Opponents of the office plan said the postponement gives them hope that the board will take their concerns into account when it drafts its recommendation.

If the board puts more conditions on the rezoning proposal, the developer, Frank Monsour, likely will reject the deal, said Orlando Delogu, a neighborhood resident and former Planning Board chairman.

Rezoning the Thomas Street parcel to allow for commercial office space could have an impact elsewhere in Portland by setting a precedent for how the city’s comprehensive plan is interpreted, said Councilor David Marshall, who represents the West End and has yet to decide how he will vote on the plan.

“It’s an incredibly complex political issue,” he said.

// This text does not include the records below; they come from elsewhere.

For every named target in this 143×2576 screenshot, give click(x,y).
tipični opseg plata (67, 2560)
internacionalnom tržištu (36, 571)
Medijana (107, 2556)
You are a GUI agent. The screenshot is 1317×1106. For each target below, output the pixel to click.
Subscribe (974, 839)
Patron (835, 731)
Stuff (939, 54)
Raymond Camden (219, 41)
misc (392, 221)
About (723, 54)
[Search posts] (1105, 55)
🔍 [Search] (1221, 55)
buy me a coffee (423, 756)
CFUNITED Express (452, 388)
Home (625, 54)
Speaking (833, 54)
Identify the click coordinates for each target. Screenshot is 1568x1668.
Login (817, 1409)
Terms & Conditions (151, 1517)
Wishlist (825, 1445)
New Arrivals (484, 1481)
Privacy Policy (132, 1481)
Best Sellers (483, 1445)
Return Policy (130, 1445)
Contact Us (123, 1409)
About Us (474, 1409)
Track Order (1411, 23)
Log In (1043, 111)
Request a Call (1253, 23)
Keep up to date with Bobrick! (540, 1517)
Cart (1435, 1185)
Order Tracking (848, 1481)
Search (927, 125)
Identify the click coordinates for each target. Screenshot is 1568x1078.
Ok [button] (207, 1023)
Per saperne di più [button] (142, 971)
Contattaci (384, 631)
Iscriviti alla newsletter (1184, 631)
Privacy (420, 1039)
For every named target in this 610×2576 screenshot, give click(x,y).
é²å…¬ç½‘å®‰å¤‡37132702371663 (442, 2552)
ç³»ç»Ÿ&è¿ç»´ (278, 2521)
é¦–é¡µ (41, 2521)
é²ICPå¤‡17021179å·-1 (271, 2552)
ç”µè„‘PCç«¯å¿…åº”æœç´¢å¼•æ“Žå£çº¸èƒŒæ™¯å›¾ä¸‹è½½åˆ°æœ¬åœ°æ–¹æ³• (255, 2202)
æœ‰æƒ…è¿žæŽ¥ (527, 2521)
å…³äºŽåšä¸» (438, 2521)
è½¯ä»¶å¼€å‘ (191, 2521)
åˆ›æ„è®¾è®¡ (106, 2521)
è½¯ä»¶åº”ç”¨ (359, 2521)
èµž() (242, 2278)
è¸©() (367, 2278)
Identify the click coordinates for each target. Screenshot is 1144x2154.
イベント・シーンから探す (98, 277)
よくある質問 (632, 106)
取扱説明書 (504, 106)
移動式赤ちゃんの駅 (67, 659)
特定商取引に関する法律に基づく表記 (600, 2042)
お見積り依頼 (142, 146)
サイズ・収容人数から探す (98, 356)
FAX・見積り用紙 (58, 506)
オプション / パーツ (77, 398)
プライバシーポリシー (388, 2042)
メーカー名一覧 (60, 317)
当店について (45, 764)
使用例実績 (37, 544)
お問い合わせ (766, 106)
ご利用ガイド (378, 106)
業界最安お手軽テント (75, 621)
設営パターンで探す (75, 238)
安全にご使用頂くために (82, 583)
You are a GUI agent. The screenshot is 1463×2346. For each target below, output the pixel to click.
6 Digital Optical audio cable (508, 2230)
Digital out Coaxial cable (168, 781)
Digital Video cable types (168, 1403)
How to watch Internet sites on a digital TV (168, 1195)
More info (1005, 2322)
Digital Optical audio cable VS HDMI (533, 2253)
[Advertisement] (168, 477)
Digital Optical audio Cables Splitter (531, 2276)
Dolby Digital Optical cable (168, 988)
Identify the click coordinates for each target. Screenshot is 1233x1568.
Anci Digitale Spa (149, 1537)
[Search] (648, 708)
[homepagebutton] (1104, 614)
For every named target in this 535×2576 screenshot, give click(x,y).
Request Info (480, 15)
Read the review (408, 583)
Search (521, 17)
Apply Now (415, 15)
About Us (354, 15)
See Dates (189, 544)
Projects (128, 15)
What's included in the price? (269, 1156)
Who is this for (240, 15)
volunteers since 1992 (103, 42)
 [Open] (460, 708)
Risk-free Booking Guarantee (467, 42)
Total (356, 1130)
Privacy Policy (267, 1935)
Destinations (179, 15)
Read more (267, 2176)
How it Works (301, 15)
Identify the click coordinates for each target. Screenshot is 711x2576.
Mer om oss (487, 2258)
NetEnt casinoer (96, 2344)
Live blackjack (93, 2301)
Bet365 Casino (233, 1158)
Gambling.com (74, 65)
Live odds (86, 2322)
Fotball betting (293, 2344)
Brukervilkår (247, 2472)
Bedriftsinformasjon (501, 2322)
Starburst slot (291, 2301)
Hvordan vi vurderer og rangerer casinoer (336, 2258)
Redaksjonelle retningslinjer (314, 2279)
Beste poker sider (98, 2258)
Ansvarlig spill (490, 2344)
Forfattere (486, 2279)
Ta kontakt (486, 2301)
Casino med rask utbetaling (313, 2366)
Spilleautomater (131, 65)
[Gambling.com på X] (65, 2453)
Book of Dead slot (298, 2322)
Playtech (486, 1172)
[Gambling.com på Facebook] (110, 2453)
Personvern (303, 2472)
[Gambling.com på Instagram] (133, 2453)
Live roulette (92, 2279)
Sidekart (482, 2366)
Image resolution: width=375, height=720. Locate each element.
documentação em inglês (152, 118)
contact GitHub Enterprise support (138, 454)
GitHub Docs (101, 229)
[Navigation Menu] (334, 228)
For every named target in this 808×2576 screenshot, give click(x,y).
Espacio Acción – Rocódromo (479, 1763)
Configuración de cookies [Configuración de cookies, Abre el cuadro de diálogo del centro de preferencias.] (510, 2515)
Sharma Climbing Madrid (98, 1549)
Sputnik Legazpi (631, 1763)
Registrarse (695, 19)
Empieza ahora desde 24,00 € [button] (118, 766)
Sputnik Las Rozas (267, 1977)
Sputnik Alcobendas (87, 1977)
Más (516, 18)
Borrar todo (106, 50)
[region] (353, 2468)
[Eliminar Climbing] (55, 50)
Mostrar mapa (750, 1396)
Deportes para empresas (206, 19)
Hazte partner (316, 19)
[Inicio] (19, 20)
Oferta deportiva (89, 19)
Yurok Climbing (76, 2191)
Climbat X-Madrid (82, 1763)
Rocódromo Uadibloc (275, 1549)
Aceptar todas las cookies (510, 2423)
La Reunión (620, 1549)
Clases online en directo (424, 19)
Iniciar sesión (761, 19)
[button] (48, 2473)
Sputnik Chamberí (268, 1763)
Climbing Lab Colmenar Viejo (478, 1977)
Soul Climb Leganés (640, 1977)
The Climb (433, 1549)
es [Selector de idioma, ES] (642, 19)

Built in 1877, the Williston-West sanctuary was designed by Francis Fassett, a prominent architect. In 1904, John Calvin Stevens, Portland’s most famous architect, built the parish house next door.

The Planning Board is considering whether to recommend that the current residential zone be changed to allow offices for as many as 14 workers in the church’s parish house.

Monsour, the Australian businessman who bought the church in December, plans to use the first floor of the parish house as the U.S. headquarters for his software development company, Majella Global Technologies.

He also plans to establish two or three residential units in the upper floors and preserve the sanctuary so it can be a community hall.

The rezoning agreement would require that he restore the parish house and sanctuary.

The proposal has drawn the attention of West End residents and preservationists. The Planning Board has received 91 written comments, 32 in support and 36 opposed.

At stake is the future of the church complex, which is on the National Register of Historic Places but has serious deferred-maintenance issues, said Paul Stevens, a prominent architect and a grandson of John Calvin Stevens.

“Our opponents tonight would sacrifice a very important building for the purity of (residential zoning) language,” he said.

But zoning rules that protect residential neighborhoods should not be overridden, especially for a business that does not serve the neighborhood, said Anne Pringle, a former Portland mayor who now heads the Western Promenade Neighborhood Association.